* REQUIRED WORK
Keeping every word the same, give again only the lines from the one with "[2 звезд] (46, 165)" through the end of the data, both included, and leave every picture out.

* Dataset entries
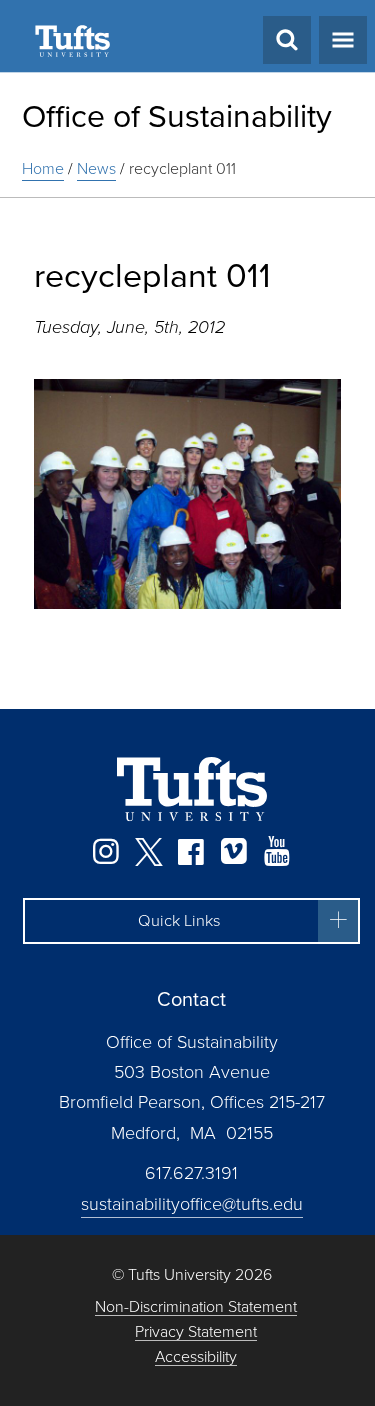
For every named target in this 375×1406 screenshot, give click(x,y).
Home (43, 168)
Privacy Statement (196, 1332)
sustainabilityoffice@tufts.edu (192, 1204)
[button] (191, 921)
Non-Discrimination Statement (196, 1307)
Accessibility (196, 1357)
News (96, 168)
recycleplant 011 (182, 168)
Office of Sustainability (177, 116)
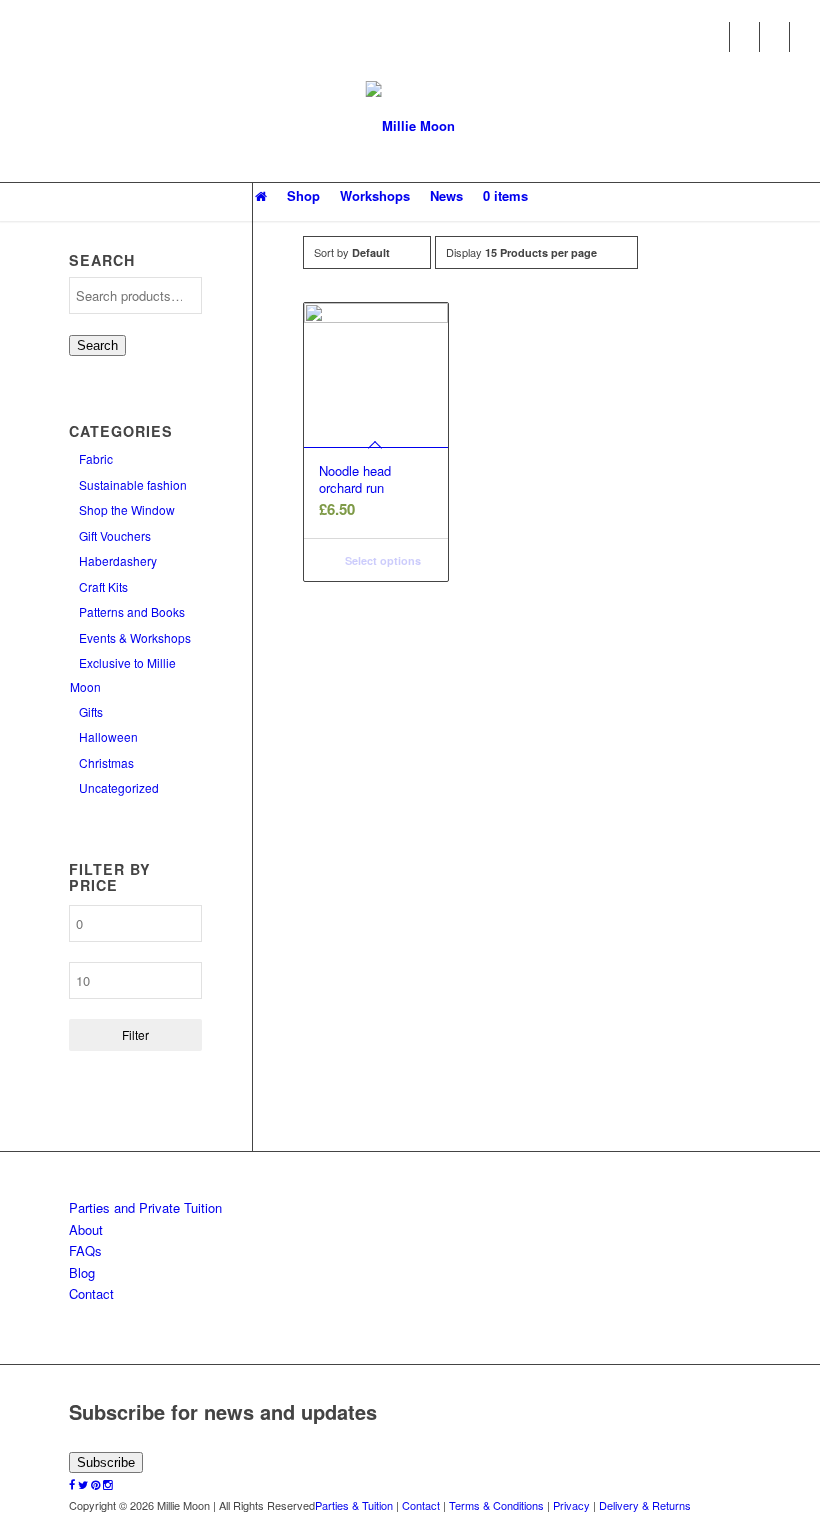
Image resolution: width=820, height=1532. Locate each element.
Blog (82, 1272)
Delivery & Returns (645, 1505)
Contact (91, 1293)
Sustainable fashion (133, 484)
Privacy (571, 1505)
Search (97, 345)
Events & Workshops (135, 637)
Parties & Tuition (354, 1505)
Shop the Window (127, 509)
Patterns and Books (132, 611)
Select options (381, 560)
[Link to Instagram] (805, 37)
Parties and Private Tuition (145, 1207)
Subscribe (106, 1462)
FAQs (85, 1250)
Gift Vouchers (115, 535)
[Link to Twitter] (744, 37)
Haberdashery (118, 560)
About (86, 1229)
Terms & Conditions (496, 1505)
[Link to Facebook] (714, 37)
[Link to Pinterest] (774, 37)
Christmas (106, 762)
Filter (135, 1034)
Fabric (96, 458)
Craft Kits (103, 586)
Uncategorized (119, 787)
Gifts (91, 711)
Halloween (108, 736)
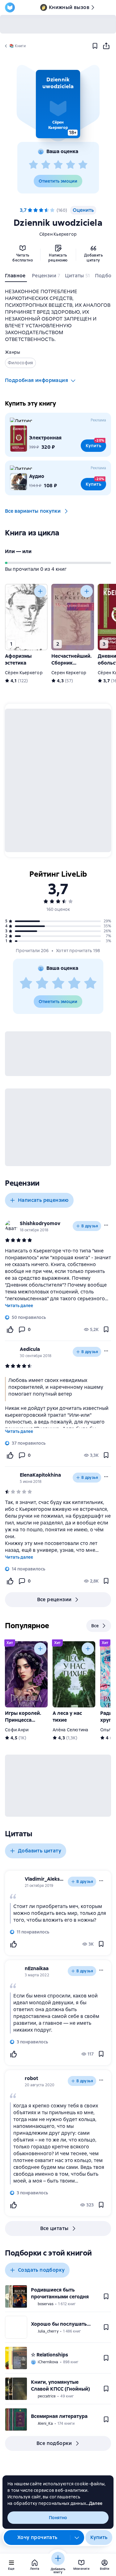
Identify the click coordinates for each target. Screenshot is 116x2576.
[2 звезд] (46, 165)
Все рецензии (54, 1599)
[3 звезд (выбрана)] (41, 210)
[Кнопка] (40, 591)
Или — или (18, 551)
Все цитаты (54, 2228)
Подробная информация (36, 380)
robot (31, 2078)
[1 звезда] (33, 165)
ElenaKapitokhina (40, 1475)
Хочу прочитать (37, 2537)
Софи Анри (16, 1730)
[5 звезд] (83, 165)
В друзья (89, 1226)
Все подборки (54, 2443)
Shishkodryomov (40, 1223)
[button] (58, 104)
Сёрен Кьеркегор (58, 234)
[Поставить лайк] (10, 1329)
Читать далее (19, 1305)
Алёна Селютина (70, 1730)
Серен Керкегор (69, 672)
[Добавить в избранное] (95, 46)
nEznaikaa (37, 1968)
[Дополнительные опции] (77, 2537)
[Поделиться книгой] (106, 46)
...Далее (94, 2503)
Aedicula (30, 1349)
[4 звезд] (70, 165)
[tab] (16, 277)
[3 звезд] (58, 165)
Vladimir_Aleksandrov (45, 1879)
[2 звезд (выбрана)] (35, 210)
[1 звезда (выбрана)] (30, 210)
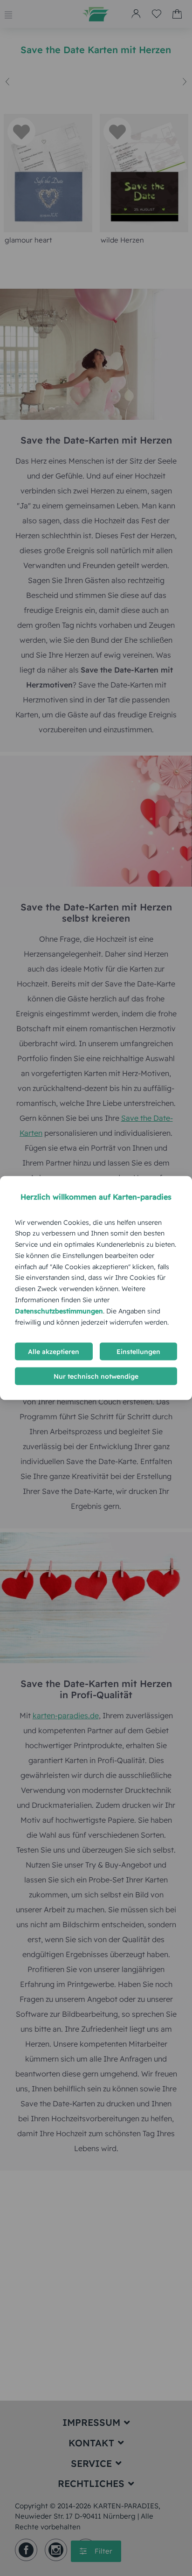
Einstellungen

* SOLUTION TO THIS PROBLEM
[2 звезд] (46, 165)
Все рецензии (54, 1599)
[3 звезд (выбрана)] (41, 210)
[Кнопка] (40, 591)
Или — или (18, 551)
Все цитаты (54, 2228)
Подробная информация (36, 380)
robot (31, 2078)
[1 звезда] (33, 165)
ElenaKapitokhina (40, 1475)
Хочу прочитать (37, 2537)
Софи Анри (16, 1730)
[5 звезд] (83, 165)
В друзья (89, 1226)
Все подборки (54, 2443)
Shishkodryomov (40, 1223)
[button] (58, 104)
Сёрен Кьеркегор (58, 234)
[Поставить лайк] (10, 1329)
Читать далее (19, 1305)
Алёна Селютина (70, 1730)
Серен Керкегор (69, 672)
[Добавить в избранное] (95, 46)
nEznaikaa (37, 1968)
[Дополнительные опции] (77, 2537)
[Поделиться книгой] (106, 46)
...Далее (94, 2503)
Aedicula (30, 1349)
[4 звезд] (70, 165)
[tab] (16, 277)
[3 звезд] (58, 165)
Vladimir_Aleksandrov (45, 1879)
[2 звезд (выбрана)] (35, 210)
[1 звезда (выбрана)] (30, 210)
Einstellungen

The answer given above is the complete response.